Medizingeschichte. Wie die moderne Unfallchirurgie und Orthopädie entstand.

Schützengräben und Stahlhelme für Soldaten waren 1914 etwas ziemlich Neues. Was die Militärstrategen nicht bedacht hatten: "Durch den großflächigen Einsatz kam es im Ersten Weltkrieg gehäuft zu bis dahin nicht aufgetretenen Verletzungen im Gesicht", sagt Univ.-Prof. Michael Kunze, Sozialmediziner, MedUni Wien. "Mit einem Schlag waren Konzepte notwendig, um Gesichter zu rekonstruieren."

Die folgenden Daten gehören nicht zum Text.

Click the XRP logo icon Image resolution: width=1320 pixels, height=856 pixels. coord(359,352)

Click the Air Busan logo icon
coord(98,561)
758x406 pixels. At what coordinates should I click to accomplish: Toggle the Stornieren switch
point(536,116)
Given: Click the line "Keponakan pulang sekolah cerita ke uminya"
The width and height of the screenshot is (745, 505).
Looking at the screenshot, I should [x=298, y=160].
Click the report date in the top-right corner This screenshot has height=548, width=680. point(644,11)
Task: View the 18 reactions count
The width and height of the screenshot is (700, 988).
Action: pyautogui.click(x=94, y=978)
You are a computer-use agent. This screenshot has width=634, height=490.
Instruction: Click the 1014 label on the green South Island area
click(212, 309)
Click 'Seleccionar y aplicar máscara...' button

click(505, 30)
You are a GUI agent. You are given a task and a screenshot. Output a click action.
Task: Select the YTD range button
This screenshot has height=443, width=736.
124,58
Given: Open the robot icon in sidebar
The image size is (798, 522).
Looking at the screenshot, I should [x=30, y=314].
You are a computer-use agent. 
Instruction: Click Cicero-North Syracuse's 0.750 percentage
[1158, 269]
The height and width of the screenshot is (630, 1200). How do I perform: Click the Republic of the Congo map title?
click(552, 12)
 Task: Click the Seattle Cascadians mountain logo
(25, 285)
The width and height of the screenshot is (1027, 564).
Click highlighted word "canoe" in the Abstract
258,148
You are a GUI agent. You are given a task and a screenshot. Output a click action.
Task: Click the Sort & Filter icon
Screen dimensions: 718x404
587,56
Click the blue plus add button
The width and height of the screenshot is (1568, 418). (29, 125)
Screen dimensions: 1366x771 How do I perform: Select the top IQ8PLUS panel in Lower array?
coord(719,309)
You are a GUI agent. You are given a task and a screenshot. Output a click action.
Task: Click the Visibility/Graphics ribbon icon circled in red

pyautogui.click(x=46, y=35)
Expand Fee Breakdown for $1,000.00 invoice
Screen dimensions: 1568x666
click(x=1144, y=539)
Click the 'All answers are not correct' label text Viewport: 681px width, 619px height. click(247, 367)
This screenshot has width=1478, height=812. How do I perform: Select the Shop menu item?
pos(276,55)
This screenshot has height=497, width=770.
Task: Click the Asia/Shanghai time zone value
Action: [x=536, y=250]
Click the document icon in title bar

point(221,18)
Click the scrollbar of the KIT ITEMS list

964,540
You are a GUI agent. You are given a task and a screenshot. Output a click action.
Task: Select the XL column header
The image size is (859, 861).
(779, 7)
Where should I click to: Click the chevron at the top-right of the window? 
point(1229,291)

Nicht nur in der Kieferchirurgie stellte der erste industrialisierte Krieg mit seinen neuen Technologien (z. B. Maschinengewehre, Gitfgas, Flammenwerfer, Handgranaten) die Mediziner vor ungewöhnliche Herausforderungen. "Es ist ein Paradoxon, dass dieser schreckliche Krieg, der so vielen Menschen Unheil brachte, gleichzeitig ein wesentlicher Faktor für den medizinischen Fortschritt war", sagt SozialmedizinerMichael Kunze, MedUni Wien. Franz Kainberger, Präsident der Gesellschaft der Ärzte, ergänzt: "Auch wenn sich große Teile der Ärzteschaft von der Kriegseuphorie anstecken ließen: Viele Therapien, die für uns heute selbstverständlich sind, hatten damals ihren Ursprung."

Chirurgie

Hier wurden die größten Neuerungen offensichtlich, sagt Kunze. "Bis dahin war die Chirurgie in erster Linie eine Amputationsmedizin. Im Ersten Weltkrieg begann man, dies zu vermeiden, indem infiziertes oder abgestorbenes Gewebe sofort noch im Feld entfernt wurde." Als Militärarzt entwickelte Chirurg Lorenz Böhler seine später berühmten Techniken zur Knochenbruchbehandlung. Alfred Engel, Orthopäde im Wiener SMZ-Ost: "Er führte erstmals eine umfassende Klassifikation ein. Es ging ihm bei der Versorgung unzähliger Patienten nicht nur um die Dokumentation der Verletzungen, sondern vor allem darum, wie sie effizient behandelt werden können."

Prothesenanpassung, Orthopäde Hans Spitzy https://images.spunq.telekurier.at/46-62774473.jpg/70.672.923 … Orthopädie

Auch die Idee der Reha kommt aus den Kriegsjahren, betont Engel: "Die heute übliche Rehabilitation und frühe Mobilisierung der Patienten wurde erstmals umgesetzt." Vorreiter war der Orthopäde Hans Spitzy, der den Vorläufer des heutigen Wiener Orthopädischen Spitals Speising begründete.

Prothesen

Durch den Krieg wurde das noch junge Fach der Prothetik wichtig, besonders Arm- und Beinprothesen. Kunze: "Millionen von Versehren sollten resozialisiert und ihre Arbeitsfähigkeit wiederhergestellt werden."

Tetanus

Bis ins 19. Jahrhundert waren Infektionen durch Tetanus (Wundstarrkrampf) oder Seuchen wie Typhus und Fleckfieber die häufigsten Todesursachen von Soldaten. Durch verbesserte Hygiene und besonders die um 1900 erfundene Tetanus-Passivimpfung starben erstmals mehr Soldaten bei Kampfhandlungen als durch Krankheiten. Angesichts der Folgen "ein zweischneidiges Schwert " (Kunze).

Wiedereingliederung der Kriegsversehrten ins Arbeitsleben (Hof in Ebreichsdorf) https://images.spunq.telekurier.at/46-62774682.jpg/70.672.868 … Traumata

Die häufig auftretende "Zitterneurose" von Kriegsheimkehrern ist heute als Diagnose "posttraumatisches Stress-Syndrom" anerkannt. Engel: "Damals war nicht einmal eine Definition bekannt." Viele Betroffene wurden noch als Tachinierer abgetan. "Besonders bei psychischen Erkrankungen gab es lange Lernprozesse."